BEGIN Records provided
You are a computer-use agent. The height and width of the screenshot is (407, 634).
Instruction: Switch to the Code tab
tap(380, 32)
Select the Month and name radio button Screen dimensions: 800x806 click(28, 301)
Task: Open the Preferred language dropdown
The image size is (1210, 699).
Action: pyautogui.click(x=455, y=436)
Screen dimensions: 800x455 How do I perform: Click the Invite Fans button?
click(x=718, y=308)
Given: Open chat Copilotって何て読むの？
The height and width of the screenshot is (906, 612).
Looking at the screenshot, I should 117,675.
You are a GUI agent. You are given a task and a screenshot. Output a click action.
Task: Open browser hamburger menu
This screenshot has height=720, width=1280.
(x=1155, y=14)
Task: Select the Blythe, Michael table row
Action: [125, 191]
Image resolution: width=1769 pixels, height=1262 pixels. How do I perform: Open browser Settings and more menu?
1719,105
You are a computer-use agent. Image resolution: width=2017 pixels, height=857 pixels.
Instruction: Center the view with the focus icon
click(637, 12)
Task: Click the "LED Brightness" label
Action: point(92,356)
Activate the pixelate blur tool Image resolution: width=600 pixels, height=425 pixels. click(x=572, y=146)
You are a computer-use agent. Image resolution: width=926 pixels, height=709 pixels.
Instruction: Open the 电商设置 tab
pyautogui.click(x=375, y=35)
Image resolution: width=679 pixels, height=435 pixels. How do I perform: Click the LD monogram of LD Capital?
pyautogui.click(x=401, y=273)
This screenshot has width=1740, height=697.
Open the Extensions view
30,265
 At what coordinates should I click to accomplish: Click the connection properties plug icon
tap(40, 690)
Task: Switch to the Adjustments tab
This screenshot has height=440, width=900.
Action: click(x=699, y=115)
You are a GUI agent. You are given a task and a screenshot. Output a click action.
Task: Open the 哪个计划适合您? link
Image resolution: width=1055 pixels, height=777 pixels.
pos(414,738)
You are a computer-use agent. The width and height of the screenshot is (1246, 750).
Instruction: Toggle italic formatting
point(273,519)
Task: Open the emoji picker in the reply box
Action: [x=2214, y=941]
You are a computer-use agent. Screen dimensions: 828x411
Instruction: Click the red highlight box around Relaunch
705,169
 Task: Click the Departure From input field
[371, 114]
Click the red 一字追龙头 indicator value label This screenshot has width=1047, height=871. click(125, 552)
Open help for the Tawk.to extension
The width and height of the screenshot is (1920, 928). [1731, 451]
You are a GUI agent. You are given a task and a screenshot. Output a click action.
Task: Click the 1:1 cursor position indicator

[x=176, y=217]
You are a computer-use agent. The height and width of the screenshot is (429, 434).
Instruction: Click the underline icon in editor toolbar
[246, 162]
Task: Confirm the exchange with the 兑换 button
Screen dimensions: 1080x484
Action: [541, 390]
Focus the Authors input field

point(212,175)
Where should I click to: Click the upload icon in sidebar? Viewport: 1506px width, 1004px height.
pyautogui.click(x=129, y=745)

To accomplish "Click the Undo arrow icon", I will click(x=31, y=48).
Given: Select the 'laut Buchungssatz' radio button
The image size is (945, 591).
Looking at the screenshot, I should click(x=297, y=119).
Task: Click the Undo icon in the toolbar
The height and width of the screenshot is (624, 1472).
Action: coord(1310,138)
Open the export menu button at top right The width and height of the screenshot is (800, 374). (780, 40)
END Records provided
Task brief ▸ Retype the data exactly.

Result of this task ▸
You are a computer-use agent. The height and width of the screenshot is (407, 634).
Instruction: Switch to the Code tab
tap(380, 32)
Select the Month and name radio button Screen dimensions: 800x806 click(28, 301)
Task: Open the Preferred language dropdown
The image size is (1210, 699).
Action: pyautogui.click(x=455, y=436)
Screen dimensions: 800x455 How do I perform: Click the Invite Fans button?
click(x=718, y=308)
Given: Open chat Copilotって何て読むの？
The height and width of the screenshot is (906, 612).
Looking at the screenshot, I should 117,675.
You are a GUI agent. You are given a task and a screenshot. Output a click action.
Task: Open browser hamburger menu
This screenshot has height=720, width=1280.
(x=1155, y=14)
Task: Select the Blythe, Michael table row
Action: [125, 191]
Image resolution: width=1769 pixels, height=1262 pixels. How do I perform: Open browser Settings and more menu?
1719,105
You are a computer-use agent. Image resolution: width=2017 pixels, height=857 pixels.
Instruction: Center the view with the focus icon
click(637, 12)
Task: Click the "LED Brightness" label
Action: point(92,356)
Activate the pixelate blur tool Image resolution: width=600 pixels, height=425 pixels. click(x=572, y=146)
You are a computer-use agent. Image resolution: width=926 pixels, height=709 pixels.
Instruction: Open the 电商设置 tab
pyautogui.click(x=375, y=35)
Image resolution: width=679 pixels, height=435 pixels. How do I perform: Click the LD monogram of LD Capital?
pyautogui.click(x=401, y=273)
This screenshot has width=1740, height=697.
Open the Extensions view
30,265
 At what coordinates should I click to accomplish: Click the connection properties plug icon
tap(40, 690)
Task: Switch to the Adjustments tab
This screenshot has height=440, width=900.
Action: click(x=699, y=115)
You are a GUI agent. You are given a task and a screenshot. Output a click action.
Task: Open the 哪个计划适合您? link
Image resolution: width=1055 pixels, height=777 pixels.
pos(414,738)
You are a computer-use agent. The width and height of the screenshot is (1246, 750).
Instruction: Toggle italic formatting
point(273,519)
Task: Open the emoji picker in the reply box
Action: [x=2214, y=941]
You are a computer-use agent. Screen dimensions: 828x411
Instruction: Click the red highlight box around Relaunch
705,169
 Task: Click the Departure From input field
[371, 114]
Click the red 一字追龙头 indicator value label This screenshot has width=1047, height=871. click(125, 552)
Open help for the Tawk.to extension
The width and height of the screenshot is (1920, 928). [1731, 451]
You are a GUI agent. You are given a task and a screenshot. Output a click action.
Task: Click the 1:1 cursor position indicator

[x=176, y=217]
You are a computer-use agent. The height and width of the screenshot is (429, 434).
Instruction: Click the underline icon in editor toolbar
[246, 162]
Task: Confirm the exchange with the 兑换 button
Screen dimensions: 1080x484
Action: [541, 390]
Focus the Authors input field

point(212,175)
Where should I click to: Click the upload icon in sidebar? Viewport: 1506px width, 1004px height.
pyautogui.click(x=129, y=745)

To accomplish "Click the Undo arrow icon", I will click(x=31, y=48).
Given: Select the 'laut Buchungssatz' radio button
The image size is (945, 591).
Looking at the screenshot, I should click(x=297, y=119).
Task: Click the Undo icon in the toolbar
The height and width of the screenshot is (624, 1472).
Action: coord(1310,138)
Open the export menu button at top right The width and height of the screenshot is (800, 374). (780, 40)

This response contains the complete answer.